L’ animo umano, lo spirito umano restano ancorati e fermi nell’umano, anche quando o la droga, o il cancro o l’AIDS o la morte fanno irruzione nella famiglia: con la morte entra la morte dell’umano, dell’equilibrio e, perciò entrano le tenebre, l’angoscia, ecc…
Dobbiamo imparare a interrompere il rapporto con l’umano e la terra anche quando c’è il sole primaverile che è di breve durata; dobbiamo dare tempo ai rapporti con il soprannaturale (Dio) anche quando stiamo nel pieno della giovinezza, della salute e dei rapporti umani, perché sono di breve durata.
Se eternizziamo e assolutizziamo i rapporti umani e le esperienze umane che non sono eterne e assolute, grande sarà sempre la nostra delusione.

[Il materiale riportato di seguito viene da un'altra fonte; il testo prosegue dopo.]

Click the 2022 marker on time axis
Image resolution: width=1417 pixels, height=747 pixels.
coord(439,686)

Un furto, una detrazione dei nostri beni in seguito ad un testamento, un rapporto di amicizia o, peggio, sponsale interrotto o non realizzato lascia il segno per tutta la vita in quanto ci fa perdere fiducia in noi stessi e negli altri: iniziamo a sopravvivere, non viviamo; rompiamo la comunione con l’umano e iniziamo a vivere al di fuori della convivenza.

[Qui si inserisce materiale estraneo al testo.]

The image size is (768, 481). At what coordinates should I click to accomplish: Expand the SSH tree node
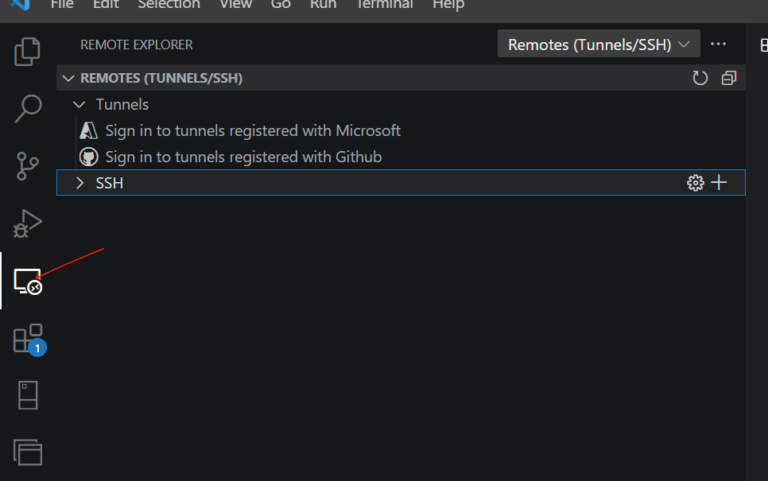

Se scopriamo il rapporto con il soprannaturale e diamo la dovuta importanza e tempo al rapporto con il soprannaturale, il nostro cuore o spirito in questo rapporto di amore sorgivo sarà rigenerato a rapporti sempre nuovi con l’umano. Anche di fronte alle più grosse tragedie e perdite umane, rifiorirà un amore sempre vivo verso gli esseri e le realtà umane; non moriremo nello spirito, con chi muore, perché il nostro spirito continuerà a vivere con il Signore; continueremo a vivere con chi muore nel corpo, perché il suo spirito è sempre vivo nel Signore; saremo sempre in pace e in comunione con l’umano sia che resta con noi e sia che parta da noi.

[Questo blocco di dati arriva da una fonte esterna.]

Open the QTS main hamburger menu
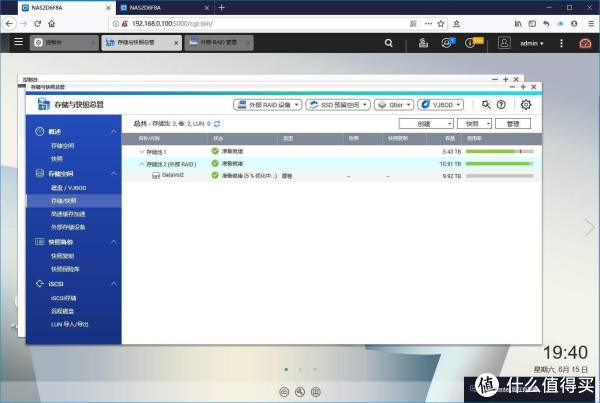15,43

Necessità di un passaggio o un’integrazione tra la cultura individualista e familiarista
e quella comunitaria e solidarista
C’è una sproporzione non accettabile tra il culto della famiglia, della propria persona o dei propri figli e l’impegno nel sociale, nella Comunità, nella solidarietà.
Concorrere al bene di tutti.
Non si può continuare a tollerare che per assicurare la vita e l’avvenire alla propria famiglia, ai propri figli e alla propria persona si accumulano ingenti ricchezze e proprietà che, tra l’altro, o paralizzano le capacità produttive dei figli o le immettono nello stesso corso produttivo finalizzato alla propria famiglia.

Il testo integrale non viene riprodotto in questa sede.